Pada tahun 2018, pejabat trek mulai mewajibkan semua atlet DSD untuk minum obat untuk mengurangi jumlah testosteron di tubuh mereka untuk bersaing. Sekarang bahkan tunjangan itu – yang ditantang oleh beberapa atlet – akan hilang.
World Athletics mengatakan itu memperbarui kebijakannya setelah menyimpulkan bahwa penelitian terbaru menunjukkan bahwa keunggulan pria ada bahkan sebelum pubertas. Manfaat kinerja, katanya, antara pria dan wanita mencapai lima persen dalam acara lari dan bahkan lebih tinggi dalam kategori lemparan dan melompat.
Kelompok hak asasi manusia aturan trek dan lapangan yang sebelumnya dikritikmenggambarkan tes kelayakan gender dan persyaratan untuk membatasi kadar testosteron alami atlet sebagai pelecehan dan berbahaya.
Tn. Coe mencoba mengecilkan efek tes terbaru, yang harus dilakukan oleh semua atlet wanita sekali.
“Prosesnya sangat mudah, terus terang,” katanya. “Tak satu pun dari ini yang invasif. Mereka diperlukan dan mereka akan dilakukan untuk standar medis absolut.”
Ms. Semenya menantang aturan badan pemerintahan sebelumnya, dan kasusnya pergi ke Pengadilan Tinggi Olahraga Internasional pada tahun 2019, dimana dia kalah. Coe mengatakan dia siap untuk mempertahankan aturan baru ke pengadilan, juga, jika tantangan serupa muncul.

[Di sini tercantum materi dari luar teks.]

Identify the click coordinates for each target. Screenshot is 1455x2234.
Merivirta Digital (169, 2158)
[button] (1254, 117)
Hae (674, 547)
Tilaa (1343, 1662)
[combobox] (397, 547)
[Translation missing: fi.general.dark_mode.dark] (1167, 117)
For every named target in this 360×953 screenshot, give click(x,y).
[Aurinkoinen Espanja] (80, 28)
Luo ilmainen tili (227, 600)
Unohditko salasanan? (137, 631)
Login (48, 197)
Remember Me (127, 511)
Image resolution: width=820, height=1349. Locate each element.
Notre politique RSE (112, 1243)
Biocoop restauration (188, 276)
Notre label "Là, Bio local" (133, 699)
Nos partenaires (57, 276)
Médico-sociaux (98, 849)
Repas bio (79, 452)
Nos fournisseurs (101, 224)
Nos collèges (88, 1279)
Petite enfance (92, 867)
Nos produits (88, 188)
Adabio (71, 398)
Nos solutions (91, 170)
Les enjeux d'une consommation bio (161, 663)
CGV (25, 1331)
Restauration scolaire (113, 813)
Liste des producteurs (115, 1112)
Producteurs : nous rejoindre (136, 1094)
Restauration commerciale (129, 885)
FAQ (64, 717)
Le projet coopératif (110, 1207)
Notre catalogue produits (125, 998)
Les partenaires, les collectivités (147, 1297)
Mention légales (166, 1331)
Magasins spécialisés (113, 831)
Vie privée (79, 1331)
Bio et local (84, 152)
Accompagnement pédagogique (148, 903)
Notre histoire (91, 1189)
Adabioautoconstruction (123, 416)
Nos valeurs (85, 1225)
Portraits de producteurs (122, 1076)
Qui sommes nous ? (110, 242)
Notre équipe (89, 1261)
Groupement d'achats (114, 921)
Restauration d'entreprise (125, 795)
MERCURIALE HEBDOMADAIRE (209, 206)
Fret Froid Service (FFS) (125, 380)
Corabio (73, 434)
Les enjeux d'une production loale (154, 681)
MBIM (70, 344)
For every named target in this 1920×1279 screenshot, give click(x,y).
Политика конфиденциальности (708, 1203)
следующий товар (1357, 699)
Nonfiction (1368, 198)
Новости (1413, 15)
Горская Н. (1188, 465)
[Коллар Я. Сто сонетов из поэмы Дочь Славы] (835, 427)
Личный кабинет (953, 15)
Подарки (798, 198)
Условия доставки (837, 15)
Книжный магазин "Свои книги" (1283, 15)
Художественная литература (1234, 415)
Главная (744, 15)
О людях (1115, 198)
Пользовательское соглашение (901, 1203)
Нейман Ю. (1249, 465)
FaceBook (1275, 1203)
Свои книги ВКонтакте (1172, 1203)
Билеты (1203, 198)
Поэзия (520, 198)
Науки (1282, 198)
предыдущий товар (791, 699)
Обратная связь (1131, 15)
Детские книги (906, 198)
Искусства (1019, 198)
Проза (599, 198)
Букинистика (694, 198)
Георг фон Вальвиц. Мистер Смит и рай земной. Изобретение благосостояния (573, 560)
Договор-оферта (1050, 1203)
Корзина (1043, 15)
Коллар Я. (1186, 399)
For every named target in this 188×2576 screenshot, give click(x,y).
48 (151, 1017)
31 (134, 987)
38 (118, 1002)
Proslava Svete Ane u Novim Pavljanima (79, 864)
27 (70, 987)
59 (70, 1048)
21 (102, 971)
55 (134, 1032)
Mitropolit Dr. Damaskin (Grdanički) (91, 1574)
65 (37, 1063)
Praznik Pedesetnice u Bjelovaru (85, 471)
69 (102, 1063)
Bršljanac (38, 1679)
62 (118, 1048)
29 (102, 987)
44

Masalah tentang siapa yang memenuhi syarat untuk berpartisipasi dalam kategori wanita menonjol pada pemilihan IOC baru-baru ini di mana Mr. Coe dan lima kandidat lainnya kalah dari Kirsty Coventry, mantan perenang pemenang medali emas dari Zimbabwe, siapa yang akan mengambil kendali pada bulan Juni.
Ms. Coventry mengatakan dia bermaksud untuk mengatur gugus tugas, serta pertemuan dengan olahraga yang berbeda, untuk membahas ide -ide tentang melindungi olahraga wanita tetapi tidak jelas tentang kebijakan spesifik, hanya menyerukan “sedikit lebih sensitivitas” terhadap atlet dengan perbedaan dalam pengembangan seks. IOC sebelumnya telah menolak gagasan tes seks, tetapi Ms. Coventry tidak mengesampingkan kemungkinan itu.
Mengatasi topik juga menjadi lebih berbahaya bagi pejabat olahraga sejak kembalinya Presiden Trump ke Gedung Putih. Menjelang Olimpiade Los Angeles 2028, Tuan Trump telah blak -blakan tentang masalah ini, dengan mengatakan hanya ada dua jenis kelamin – pria dan wanita – dan memesan larangan visa Bulan lalu untuk mencegah atlet transgender memasuki Amerika Serikat.